Task prompt: Please put the lines of the entries below into a JSON list of strings, with one string per line and blank lines left out.
*** Information given
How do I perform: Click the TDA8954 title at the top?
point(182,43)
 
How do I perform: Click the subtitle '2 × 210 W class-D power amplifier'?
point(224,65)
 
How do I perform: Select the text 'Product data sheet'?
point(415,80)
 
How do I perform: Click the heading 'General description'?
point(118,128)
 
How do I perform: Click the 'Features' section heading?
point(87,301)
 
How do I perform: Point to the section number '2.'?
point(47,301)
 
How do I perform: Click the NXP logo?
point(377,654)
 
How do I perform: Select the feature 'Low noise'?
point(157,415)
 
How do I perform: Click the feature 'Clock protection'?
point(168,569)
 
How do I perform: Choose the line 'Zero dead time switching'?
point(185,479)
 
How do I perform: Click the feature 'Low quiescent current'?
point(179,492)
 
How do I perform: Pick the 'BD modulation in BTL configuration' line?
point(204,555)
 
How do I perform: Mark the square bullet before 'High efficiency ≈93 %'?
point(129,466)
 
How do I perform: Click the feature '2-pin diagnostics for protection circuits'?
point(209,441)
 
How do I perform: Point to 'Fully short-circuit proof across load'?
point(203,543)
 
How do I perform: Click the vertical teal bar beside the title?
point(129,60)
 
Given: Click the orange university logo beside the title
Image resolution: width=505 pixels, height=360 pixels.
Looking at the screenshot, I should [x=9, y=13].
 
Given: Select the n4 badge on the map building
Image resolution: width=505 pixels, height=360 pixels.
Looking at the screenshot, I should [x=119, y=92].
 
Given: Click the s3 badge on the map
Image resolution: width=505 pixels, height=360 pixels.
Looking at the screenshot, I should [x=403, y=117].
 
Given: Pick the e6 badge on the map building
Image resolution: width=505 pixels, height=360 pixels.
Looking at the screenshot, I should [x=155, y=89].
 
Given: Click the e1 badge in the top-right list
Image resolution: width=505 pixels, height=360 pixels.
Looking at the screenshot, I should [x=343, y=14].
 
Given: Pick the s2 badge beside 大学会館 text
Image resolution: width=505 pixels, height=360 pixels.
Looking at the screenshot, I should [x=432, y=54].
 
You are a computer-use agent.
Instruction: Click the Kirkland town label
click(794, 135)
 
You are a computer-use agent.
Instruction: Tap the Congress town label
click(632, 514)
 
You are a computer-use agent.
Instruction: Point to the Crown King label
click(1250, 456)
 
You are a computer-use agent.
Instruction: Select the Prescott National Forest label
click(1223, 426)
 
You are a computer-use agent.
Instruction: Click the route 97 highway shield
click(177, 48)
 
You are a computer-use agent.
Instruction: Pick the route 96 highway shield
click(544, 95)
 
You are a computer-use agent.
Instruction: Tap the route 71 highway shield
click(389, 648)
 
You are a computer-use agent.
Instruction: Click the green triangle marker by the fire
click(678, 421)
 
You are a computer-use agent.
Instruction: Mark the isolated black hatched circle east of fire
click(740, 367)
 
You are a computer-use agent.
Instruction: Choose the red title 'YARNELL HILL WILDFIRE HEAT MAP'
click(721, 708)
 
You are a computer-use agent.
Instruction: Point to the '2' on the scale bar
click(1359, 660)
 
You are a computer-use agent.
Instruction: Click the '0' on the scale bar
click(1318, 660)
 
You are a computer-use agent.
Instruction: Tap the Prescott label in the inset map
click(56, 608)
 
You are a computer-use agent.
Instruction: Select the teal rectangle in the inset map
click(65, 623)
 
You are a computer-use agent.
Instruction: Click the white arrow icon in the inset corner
******
Exercise result:
[
  "How do I perform: Click the TDA8954 title at the top?",
  "point(182,43)",
  "How do I perform: Click the subtitle '2 × 210 W class-D power amplifier'?",
  "point(224,65)",
  "How do I perform: Select the text 'Product data sheet'?",
  "point(415,80)",
  "How do I perform: Click the heading 'General description'?",
  "point(118,128)",
  "How do I perform: Click the 'Features' section heading?",
  "point(87,301)",
  "How do I perform: Point to the section number '2.'?",
  "point(47,301)",
  "How do I perform: Click the NXP logo?",
  "point(377,654)",
  "How do I perform: Select the feature 'Low noise'?",
  "point(157,415)",
  "How do I perform: Click the feature 'Clock protection'?",
  "point(168,569)",
  "How do I perform: Choose the line 'Zero dead time switching'?",
  "point(185,479)",
  "How do I perform: Click the feature 'Low quiescent current'?",
  "point(179,492)",
  "How do I perform: Pick the 'BD modulation in BTL configuration' line?",
  "point(204,555)",
  "How do I perform: Mark the square bullet before 'High efficiency ≈93 %'?",
  "point(129,466)",
  "How do I perform: Click the feature '2-pin diagnostics for protection circuits'?",
  "point(209,441)",
  "How do I perform: Point to 'Fully short-circuit proof across load'?",
  "point(203,543)",
  "How do I perform: Click the vertical teal bar beside the title?",
  "point(129,60)",
  "Given: Click the orange university logo beside the title",
  "Image resolution: width=505 pixels, height=360 pixels.",
  "Looking at the screenshot, I should [x=9, y=13].",
  "Given: Select the n4 badge on the map building",
  "Image resolution: width=505 pixels, height=360 pixels.",
  "Looking at the screenshot, I should [x=119, y=92].",
  "Given: Click the s3 badge on the map",
  "Image resolution: width=505 pixels, height=360 pixels.",
  "Looking at the screenshot, I should [x=403, y=117].",
  "Given: Pick the e6 badge on the map building",
  "Image resolution: width=505 pixels, height=360 pixels.",
  "Looking at the screenshot, I should [x=155, y=89].",
  "Given: Click the e1 badge in the top-right list",
  "Image resolution: width=505 pixels, height=360 pixels.",
  "Looking at the screenshot, I should [x=343, y=14].",
  "Given: Pick the s2 badge beside 大学会館 text",
  "Image resolution: width=505 pixels, height=360 pixels.",
  "Looking at the screenshot, I should [x=432, y=54].",
  "You are a computer-use agent.",
  "Instruction: Click the Kirkland town label",
  "click(794, 135)",
  "You are a computer-use agent.",
  "Instruction: Tap the Congress town label",
  "click(632, 514)",
  "You are a computer-use agent.",
  "Instruction: Point to the Crown King label",
  "click(1250, 456)",
  "You are a computer-use agent.",
  "Instruction: Select the Prescott National Forest label",
  "click(1223, 426)",
  "You are a computer-use agent.",
  "Instruction: Click the route 97 highway shield",
  "click(177, 48)",
  "You are a computer-use agent.",
  "Instruction: Pick the route 96 highway shield",
  "click(544, 95)",
  "You are a computer-use agent.",
  "Instruction: Tap the route 71 highway shield",
  "click(389, 648)",
  "You are a computer-use agent.",
  "Instruction: Click the green triangle marker by the fire",
  "click(678, 421)",
  "You are a computer-use agent.",
  "Instruction: Mark the isolated black hatched circle east of fire",
  "click(740, 367)",
  "You are a computer-use agent.",
  "Instruction: Choose the red title 'YARNELL HILL WILDFIRE HEAT MAP'",
  "click(721, 708)",
  "You are a computer-use agent.",
  "Instruction: Point to the '2' on the scale bar",
  "click(1359, 660)",
  "You are a computer-use agent.",
  "Instruction: Click the '0' on the scale bar",
  "click(1318, 660)",
  "You are a computer-use agent.",
  "Instruction: Tap the Prescott label in the inset map",
  "click(56, 608)",
  "You are a computer-use agent.",
  "Instruction: Select the teal rectangle in the inset map",
  "click(65, 623)",
  "You are a computer-use agent.",
  "Instruction: Click the white arrow icon in the inset corner"
]